Antw: Re: Why does o2cb RA remove module ocfs2?
>>> Lars Marowsky-Bree <lmb@suse.com> schrieb am 05.02.2014 um 12:36 in
Nachricht
<20140205113649.GN13514@suse.de>:
> On 2014-02-05T12:24:00, Ulrich Windl <Ulrich.Windl@rz.uni-regensburg.de>
wrote:
>
>> I had a problem where "O2CB stop" fenced the node that was shut down:
>> I had updated the kernel, and then rebooted. As part of shutdown, the
> cluster stack was stopped. In turn, the "O2CB" resource was stopped.
>> Unfortunately this caused an error like (SLES11 SP3):
>>
>> ---
>> modprobe: FATAL: Could not load /lib/modules/3.0.101-0.8-xen/modules.dep:
No
> such file or directory
>> o2cb(prm_O2CB)[19908]: ERROR: Unable to unload module: ocfs2
>> ---
>>
>> This in turn caused a node fence, which ruined the clean reboot.
>>
>> So why is the RA messing with the kernel module on stop?
>
> Because customers complained about the new module not being picked up if
> they upgrade ocfs2-kmp and restarted the cluster stack on a node. It's
> incredibly hard to please everyone, alas ...

I think the proper way would be this:
Stop your OCFS2 resources, rmmod the module, [modprobe the module to re-insert
the new version], start your OCFS2 resources.

I guess the kernel update is more common than the "just the ocfs2-kmp update"

>
> The right way to update a cluster node is anyway this one:
>
> 1. Stop the cluster stack
> 2. Update/upgrade/reboot as needed
> 3. Restart the cluster stack
>
> This would avoid this error too. Or keeping multiple kernel versions in
> parallel (which also helps if a kernel update no longer boots for some
> reason). Removing the running kernel package is usually not a great
> idea; I prefer to remove them after having successfully rebooted only,
> because you *never* know if you may have to reload a module.

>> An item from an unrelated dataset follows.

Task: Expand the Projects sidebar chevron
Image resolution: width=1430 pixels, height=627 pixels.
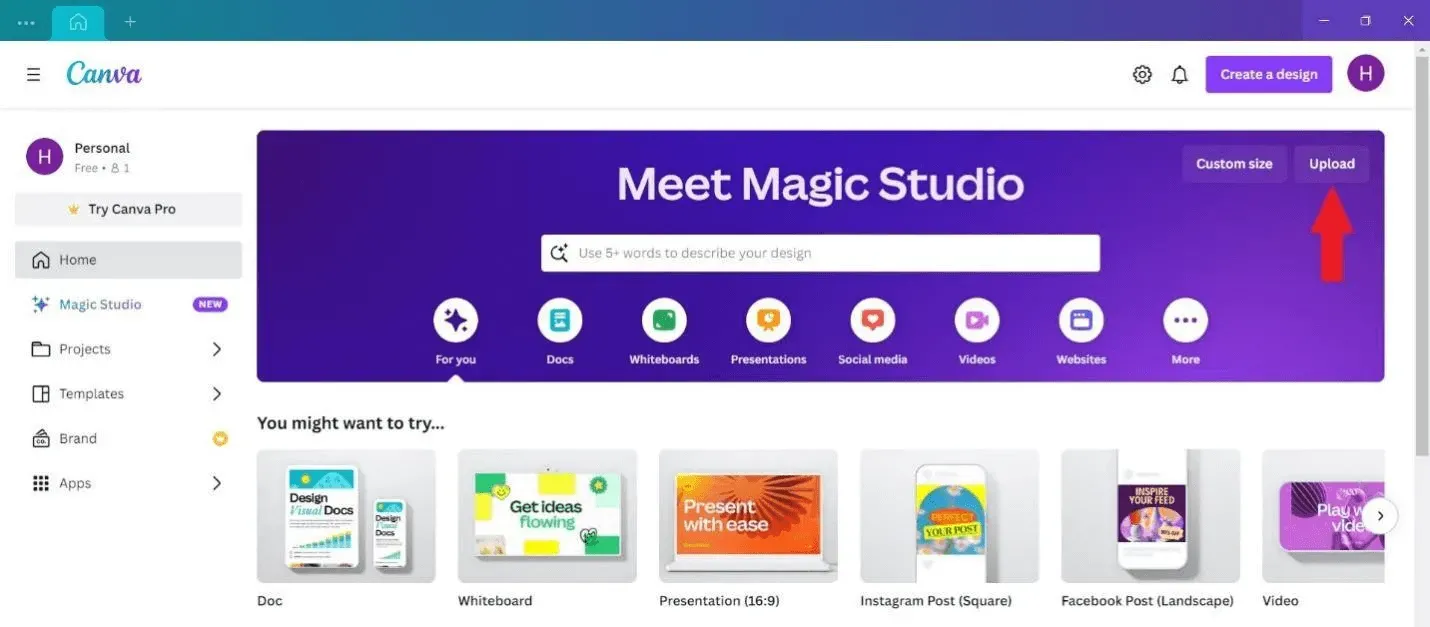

There's another way: (Like HP-UX learned to do it): Defer changes to the
running kernel until shutdown/reboot.

>
>
> Regards,
> Lars
>
> --
> Architect Storage/HA
> SUSE LINUX Products GmbH, GF: Jeff Hawn, Jennifer Guild, Felix Imendörffer,

> HRB 21284 (AG Nürnberg)
> "Experience is the name everyone gives to their mistakes." -- Oscar Wilde
>
> _______________________________________________
> Linux-HA mailing list
> Linux-HA@lists.linux-ha.org
> http://lists.linux-ha.org/mailman/listinfo/linux-ha
> See also: http://linux-ha.org/ReportingProblems


_______________________________________________
Linux-HA mailing list
Linux-HA@lists.linux-ha.org
http://lists.linux-ha.org/mailman/listinfo/linux-ha
See also: http://linux-ha.org/ReportingProblems
Re: Antw: Re: Why does o2cb RA remove module ocfs2? [ In reply to ]
On 2014-02-05T15:06:47, Ulrich Windl <Ulrich.Windl@rz.uni-regensburg.de> wrote:

> I guess the kernel update is more common than the "just the ocfs2-kmp update"

Well, some customers do apply updates in the recommended way, and thus
don't encounter this ;-) In any case, since at this time the cluster
services are already stopped, at least the service impact is minimal.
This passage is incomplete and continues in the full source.